Hier sehe ich das absolute Trendthema unseres Jahrzehnts, Stichwort: Enterprise 2.0. Unternehmen, die in solchen flexiblen Mitmach-Netzwerken organisiert sind, werden in der Lage versetzt „on demand“ Open Innovation via Echtzeit-Kollaboration von Mitarbeitern, externen Beratern, Kunden sowie Lieferanten, Bildungs- und Forschungseinrichtungen effizient und effektiv zu realisieren.

Reise- und Personalkosten steigen, Effizienz- und Effektivitätsdruck nimmt zu; in diesem Kontext wird das 3D-Internet als Kommunikations-, Interaktions-, Wissensvermittlungs- und Präsentationsplattform gerade für mittelständische Unternehmen zu einer wichtigen Stellgröße, um Wettbewerbsvorteile zu generieren. Die Einsatzpotenziale sehe ich insbesondere in der betrieblichen Weiterbildung sowie der Entwicklung von neuartigen innovativen Produkten, Dienstleistungen und Geschäftsmodellen durch Open Innovation by 3-D Collaboration.

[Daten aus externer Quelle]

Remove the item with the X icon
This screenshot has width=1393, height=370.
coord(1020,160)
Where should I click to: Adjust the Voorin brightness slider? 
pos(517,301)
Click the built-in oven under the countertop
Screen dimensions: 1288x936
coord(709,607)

Redaktion: Welche Vorteile hat die 3D-Welt in der Weiterbildung gegenüber dem herkömmlichen E-Learning?

Prof. Salmen: Simulationen und virtuelle Welten ermöglichen Lernenden, sich aktiv mit dem Lerngegenstand auseinander zu setzen, mit selbigem zu interagieren und insbesondere die Konsequenzen der durchgeführten Aktionen zu erfahren. Simulationen im herkömmlichen E-Learning zeigen die Konsequenzen einer Handlung zum Beispiel als Werttabelle, Grafiken oder Animationen auf. Virtuelle Welten hingegen machen Konsequenzen dreidimensional wahrnehmbar und begehbar. I Alle denkbaren Konzepte, Prozesse und Zusammenhänge sowie das Üben von Verhaltensfolgen können dort umgesetzt werden. Simulationen werden als Lernumgebung verstanden, die Regelwissen in dynamischen und komplexen Systemen vermittelt. Der Fokus wird dabei auf Veränderungsprozesse, Abläufe und kausale Zusammenhänge (Trainingswelten wie Fahrsimulationen von Fahrzeugen, Schiffen, Zügen, Gabelstablern , Maschinenanlagen) gelegt.

Der hohe Immersionsgrad in virtuellen Welten lässt Potenziale für Verhaltens- und Teamtrainings vermuten, die mit konventionellen E-Learning-Umgebungen nicht zu erreichen sind.